◆ ASSIGNMENT:
Lines from the material below that hold the string "computer" are what is needed; copy each of them.

◆ MATERIAL TO PROCESS:
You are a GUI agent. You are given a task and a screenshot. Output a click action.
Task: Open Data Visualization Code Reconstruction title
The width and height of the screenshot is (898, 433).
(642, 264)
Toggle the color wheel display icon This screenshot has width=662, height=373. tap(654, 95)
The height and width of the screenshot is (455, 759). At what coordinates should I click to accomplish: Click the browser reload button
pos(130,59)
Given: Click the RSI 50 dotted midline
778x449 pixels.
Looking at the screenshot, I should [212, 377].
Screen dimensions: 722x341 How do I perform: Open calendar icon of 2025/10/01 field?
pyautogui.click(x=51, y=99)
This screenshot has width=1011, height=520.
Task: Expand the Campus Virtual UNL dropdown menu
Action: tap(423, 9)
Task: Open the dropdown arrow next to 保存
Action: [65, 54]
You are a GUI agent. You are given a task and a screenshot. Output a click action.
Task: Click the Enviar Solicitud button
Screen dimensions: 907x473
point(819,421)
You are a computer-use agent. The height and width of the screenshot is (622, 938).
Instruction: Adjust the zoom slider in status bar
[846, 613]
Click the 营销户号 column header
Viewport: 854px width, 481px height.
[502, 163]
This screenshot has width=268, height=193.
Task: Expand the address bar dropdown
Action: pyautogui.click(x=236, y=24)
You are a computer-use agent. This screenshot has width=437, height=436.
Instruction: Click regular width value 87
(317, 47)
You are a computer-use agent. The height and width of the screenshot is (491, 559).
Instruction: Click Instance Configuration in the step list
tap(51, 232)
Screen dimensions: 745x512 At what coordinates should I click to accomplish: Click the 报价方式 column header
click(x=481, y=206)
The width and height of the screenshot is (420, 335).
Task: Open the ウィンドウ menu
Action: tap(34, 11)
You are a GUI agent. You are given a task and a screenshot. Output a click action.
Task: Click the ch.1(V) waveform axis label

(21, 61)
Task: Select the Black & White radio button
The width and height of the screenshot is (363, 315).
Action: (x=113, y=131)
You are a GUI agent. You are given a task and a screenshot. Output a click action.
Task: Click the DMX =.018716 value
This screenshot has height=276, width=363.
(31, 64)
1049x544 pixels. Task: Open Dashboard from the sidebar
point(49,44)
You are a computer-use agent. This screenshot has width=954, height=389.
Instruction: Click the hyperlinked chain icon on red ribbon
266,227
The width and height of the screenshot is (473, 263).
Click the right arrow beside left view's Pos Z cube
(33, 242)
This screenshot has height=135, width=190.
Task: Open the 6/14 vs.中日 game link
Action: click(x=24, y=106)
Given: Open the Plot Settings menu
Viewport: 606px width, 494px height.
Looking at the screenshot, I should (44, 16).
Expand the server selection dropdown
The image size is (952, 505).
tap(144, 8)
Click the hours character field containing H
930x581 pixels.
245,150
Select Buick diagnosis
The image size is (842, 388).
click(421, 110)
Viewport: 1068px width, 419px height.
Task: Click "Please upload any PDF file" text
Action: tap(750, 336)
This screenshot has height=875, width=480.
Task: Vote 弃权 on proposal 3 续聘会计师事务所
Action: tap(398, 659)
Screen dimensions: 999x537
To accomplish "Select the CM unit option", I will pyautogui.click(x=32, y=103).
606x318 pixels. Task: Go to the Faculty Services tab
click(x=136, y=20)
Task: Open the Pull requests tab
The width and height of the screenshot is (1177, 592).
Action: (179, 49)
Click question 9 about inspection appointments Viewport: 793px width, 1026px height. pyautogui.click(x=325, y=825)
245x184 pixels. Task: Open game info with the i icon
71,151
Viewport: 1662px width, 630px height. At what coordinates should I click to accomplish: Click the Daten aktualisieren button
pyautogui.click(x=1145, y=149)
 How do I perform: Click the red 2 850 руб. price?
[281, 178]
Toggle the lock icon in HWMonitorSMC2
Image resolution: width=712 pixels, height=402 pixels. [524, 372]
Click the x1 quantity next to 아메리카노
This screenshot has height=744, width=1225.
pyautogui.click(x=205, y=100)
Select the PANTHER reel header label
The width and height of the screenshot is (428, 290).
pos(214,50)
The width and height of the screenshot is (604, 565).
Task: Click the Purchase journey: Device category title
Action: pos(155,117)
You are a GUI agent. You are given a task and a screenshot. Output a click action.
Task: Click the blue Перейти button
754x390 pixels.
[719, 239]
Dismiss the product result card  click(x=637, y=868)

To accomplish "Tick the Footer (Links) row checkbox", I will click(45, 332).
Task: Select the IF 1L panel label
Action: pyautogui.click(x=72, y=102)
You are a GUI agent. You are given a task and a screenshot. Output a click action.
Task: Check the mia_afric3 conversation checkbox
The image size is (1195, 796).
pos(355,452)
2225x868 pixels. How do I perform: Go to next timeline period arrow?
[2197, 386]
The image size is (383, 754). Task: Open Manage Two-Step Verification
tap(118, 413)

◆ RESULT FOR THIS EXERCISE:
You are a computer-use agent. The height and width of the screenshot is (622, 938).
You are a computer-use agent. This screenshot has width=437, height=436.
You are a computer-use agent. The height and width of the screenshot is (491, 559).
You are a computer-use agent. This screenshot has width=954, height=389.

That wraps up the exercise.